Pesquisas realizadas por agências internacionais colocam a economia brasileira em 5º lugar entre os países em desenvolvimento com maiores chances de sofrer uma crise.

Economia brasileira fecha o ano em situação vulnerável
Economia brasileira corre risco de sofrer uma crise
  • O mês de outubro registrou um aumento de 3,7% na inadimplência. Principais dívidas dos brasileiros é com cheque especial, crediários e cartão de crédito.

Se as facilidades para a concessão de créditos pessoais deixou o orçamento familiar frágil, levando a um aumento significativo do endividamento das famílias nos últimos, agora, o que deixa a economia brasileira vulnerável é o rápido crescimento do crédito privado.

De acordo com levantamentos de agências internacionais, entre os países em desenvolvimento, o Brasil é o 5º da lista com maior risco de sofrer uma crise financeira. E o motivo seria o aumento da concessão de crédito ao setor privado, além dos baixos níveis de reservas financeiras internacionais e a desvalorização do real.

Alta dos juros e inadimplência

Outros aspectos apontam para uma maior vulnerabilidade da economia brasileira e torna mais provável uma crise financeira. O aumento das taxas de juros para pessoas físicas atingiu o seu maior valor desde o fim do ano passado, chegando, em outubro, a 5,56% ao mês. E a previsão é que ocorra um novo aumento das taxas básicas de juros das operações de crédito até o fim do ano.

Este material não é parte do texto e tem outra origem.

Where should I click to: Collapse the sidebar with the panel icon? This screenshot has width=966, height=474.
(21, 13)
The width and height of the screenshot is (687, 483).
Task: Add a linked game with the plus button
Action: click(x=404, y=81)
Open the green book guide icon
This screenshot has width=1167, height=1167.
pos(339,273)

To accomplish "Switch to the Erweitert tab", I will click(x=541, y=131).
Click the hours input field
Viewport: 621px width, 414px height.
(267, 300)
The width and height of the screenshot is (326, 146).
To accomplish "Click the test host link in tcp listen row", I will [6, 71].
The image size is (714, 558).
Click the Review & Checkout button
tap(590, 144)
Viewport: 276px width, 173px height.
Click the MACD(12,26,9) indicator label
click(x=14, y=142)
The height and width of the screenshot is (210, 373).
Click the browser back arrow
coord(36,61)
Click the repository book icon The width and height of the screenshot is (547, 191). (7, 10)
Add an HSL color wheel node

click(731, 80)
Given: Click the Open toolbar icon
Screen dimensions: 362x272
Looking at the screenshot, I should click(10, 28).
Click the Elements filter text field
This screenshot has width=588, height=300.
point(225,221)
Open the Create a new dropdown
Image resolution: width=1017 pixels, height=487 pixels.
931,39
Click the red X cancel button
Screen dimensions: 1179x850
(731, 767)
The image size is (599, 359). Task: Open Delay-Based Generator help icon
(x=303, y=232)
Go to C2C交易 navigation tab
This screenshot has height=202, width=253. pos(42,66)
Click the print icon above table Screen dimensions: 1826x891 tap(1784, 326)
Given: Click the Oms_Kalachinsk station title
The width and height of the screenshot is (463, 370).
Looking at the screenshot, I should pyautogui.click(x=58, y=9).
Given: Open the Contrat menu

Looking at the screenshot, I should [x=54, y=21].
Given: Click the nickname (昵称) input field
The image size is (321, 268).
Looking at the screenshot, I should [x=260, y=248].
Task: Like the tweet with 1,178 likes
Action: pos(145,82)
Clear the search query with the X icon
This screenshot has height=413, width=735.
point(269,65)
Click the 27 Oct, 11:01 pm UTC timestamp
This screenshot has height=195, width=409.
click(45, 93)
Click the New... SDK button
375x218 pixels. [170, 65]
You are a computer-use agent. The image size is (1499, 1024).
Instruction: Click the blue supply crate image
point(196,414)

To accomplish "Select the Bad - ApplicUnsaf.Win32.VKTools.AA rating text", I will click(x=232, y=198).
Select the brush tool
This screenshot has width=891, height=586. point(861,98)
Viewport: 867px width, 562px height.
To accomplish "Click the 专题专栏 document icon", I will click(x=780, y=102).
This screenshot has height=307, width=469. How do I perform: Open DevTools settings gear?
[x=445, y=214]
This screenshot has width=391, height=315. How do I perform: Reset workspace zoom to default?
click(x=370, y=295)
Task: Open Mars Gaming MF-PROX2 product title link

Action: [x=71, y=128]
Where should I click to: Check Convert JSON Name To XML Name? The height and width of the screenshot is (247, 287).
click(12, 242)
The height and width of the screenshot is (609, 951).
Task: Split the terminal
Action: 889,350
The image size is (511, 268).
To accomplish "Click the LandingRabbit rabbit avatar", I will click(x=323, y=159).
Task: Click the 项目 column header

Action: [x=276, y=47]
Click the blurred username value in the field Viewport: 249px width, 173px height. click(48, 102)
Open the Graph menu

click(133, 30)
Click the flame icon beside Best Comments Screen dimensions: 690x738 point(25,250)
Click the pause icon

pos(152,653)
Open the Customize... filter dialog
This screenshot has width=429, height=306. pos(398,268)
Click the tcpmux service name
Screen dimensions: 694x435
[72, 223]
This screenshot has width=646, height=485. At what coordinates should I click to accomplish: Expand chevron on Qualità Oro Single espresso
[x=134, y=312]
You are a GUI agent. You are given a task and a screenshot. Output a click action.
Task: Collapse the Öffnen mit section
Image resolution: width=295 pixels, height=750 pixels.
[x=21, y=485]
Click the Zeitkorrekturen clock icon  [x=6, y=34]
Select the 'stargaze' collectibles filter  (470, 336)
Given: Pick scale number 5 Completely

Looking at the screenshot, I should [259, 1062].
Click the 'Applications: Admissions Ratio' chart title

Entre as taxas com maior aumento estão juros de comércio, empréstimo pessoal e cheque especial. Embora o número de cheques devolvidos tenha diminuído quase 12% em relação ao mesmo período do ano passado, cresceu mais de 16,5% no último mês. Os juros do cheque especial tiveram aumento no último mês de 0,6 pontos percentuais.

As últimas pesquisas do SERASA também apontam um aumento de 3,7% no número de inadimplência em outubro. As principais dívidas não pagas pelos brasileiros são de cartão de crédito, crediário pessoal em lojas, e prestações para financeiras. 

A expectativa é que com o 13º salário, os brasileiros priorizem o pagamento das dívidas e recuperem o crédito no mercado. Isso ajudaria a gerar mais fluxo de consumo e a movimentar a economia brasileira.